● **ENTRIES SHOWN**:
-- START --
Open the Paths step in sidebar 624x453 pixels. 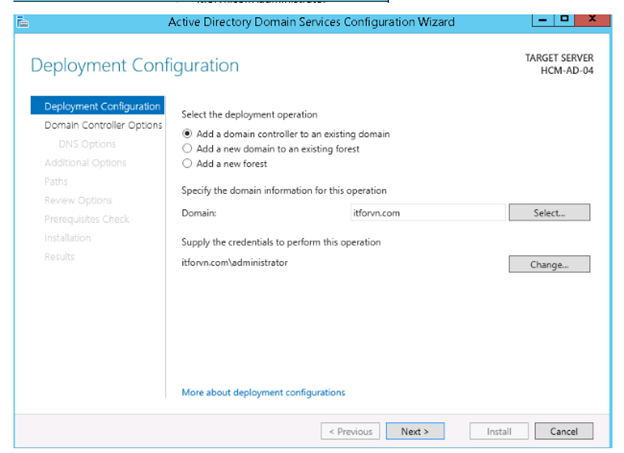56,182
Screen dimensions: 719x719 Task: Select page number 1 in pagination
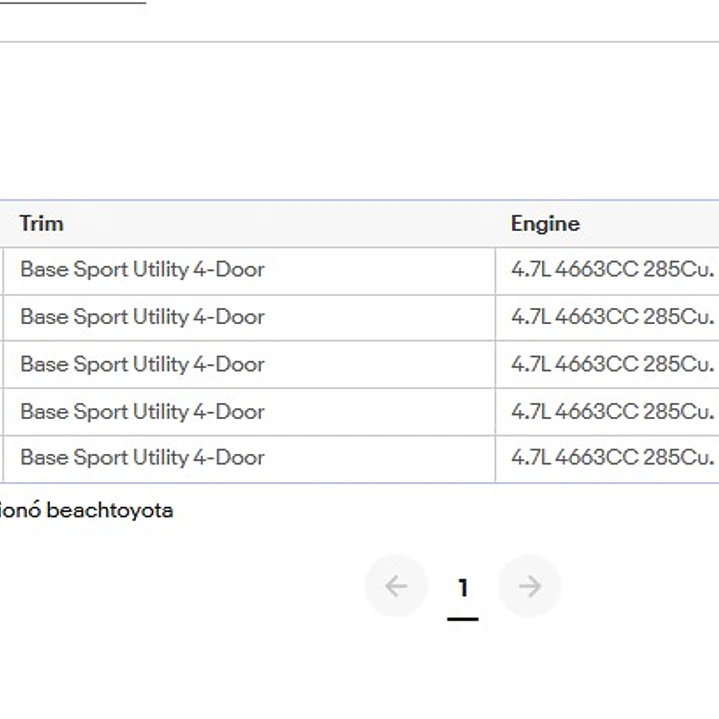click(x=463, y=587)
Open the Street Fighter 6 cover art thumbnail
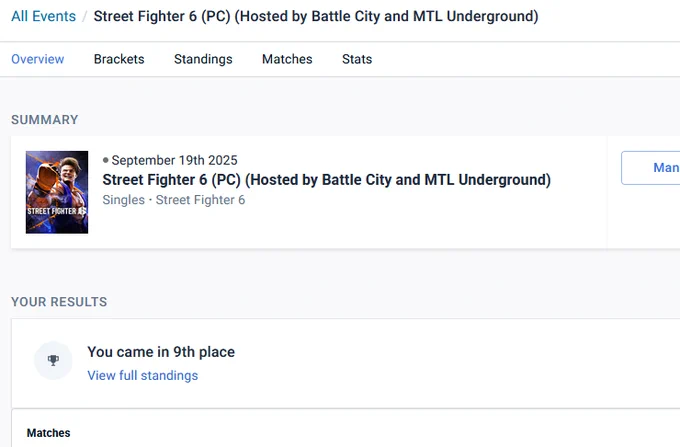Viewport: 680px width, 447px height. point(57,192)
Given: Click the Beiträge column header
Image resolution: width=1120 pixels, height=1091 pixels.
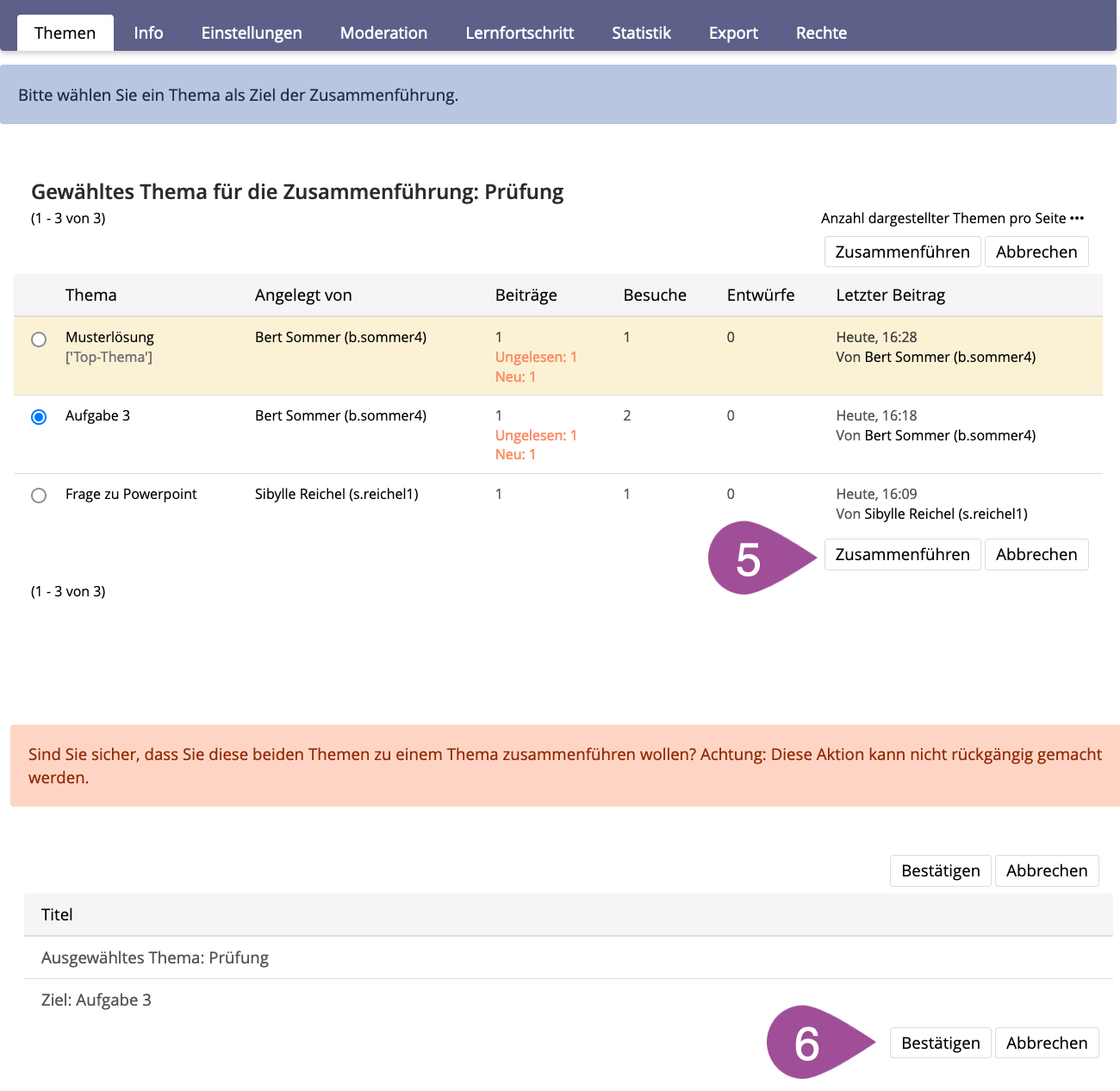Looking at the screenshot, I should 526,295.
-- END --
-- START --
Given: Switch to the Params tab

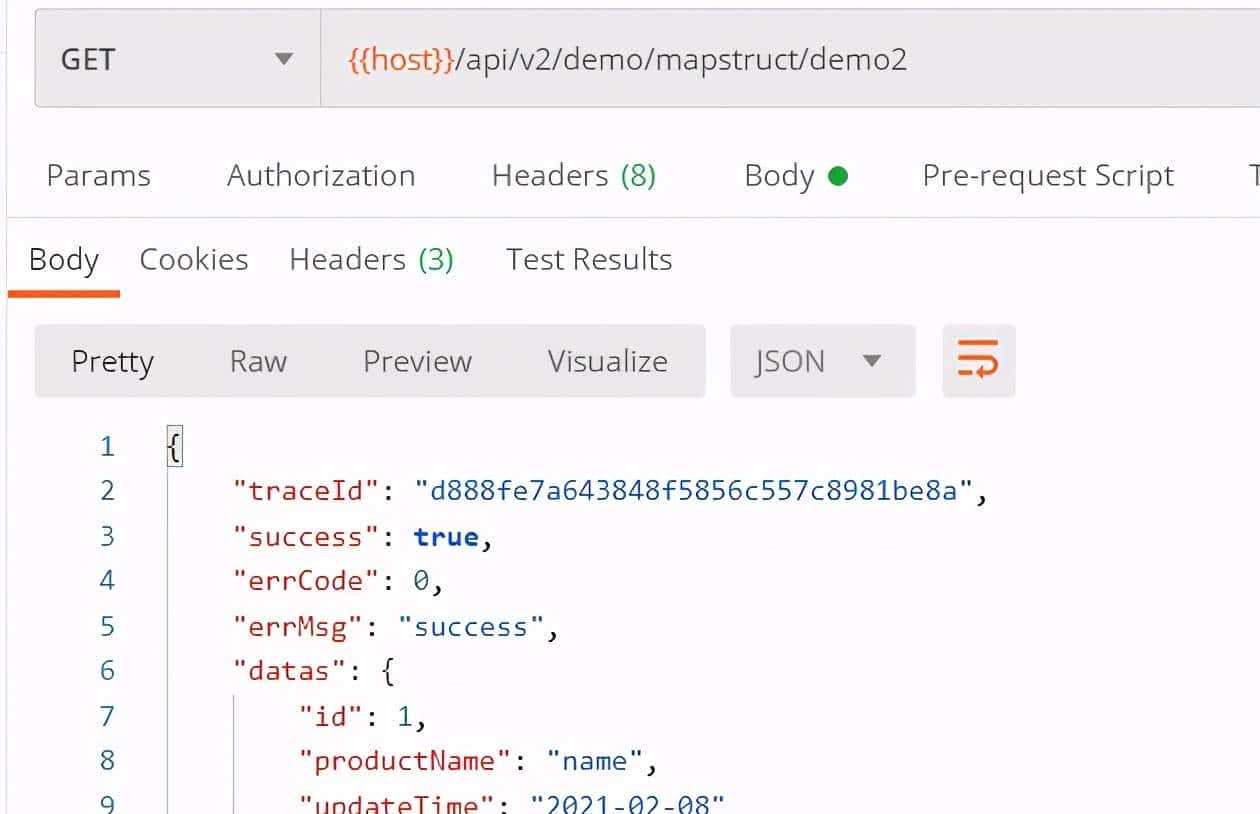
-- END --
● **WHAT YOU WILL DO**: Switch "column header" to "column title" in the entries, starting at the line that has "Open the Street Fighter 6 cover art thumbnail" and stopping after the line that has "Looking at the screenshot, I should 526,295.". Leave everything else unchanged and drop the pictures from your answer.

● **EXERCISE RESPONSE**:
Open the Street Fighter 6 cover art thumbnail
Viewport: 680px width, 447px height. point(57,192)
Given: Click the Beiträge column title
Image resolution: width=1120 pixels, height=1091 pixels.
Looking at the screenshot, I should 526,295.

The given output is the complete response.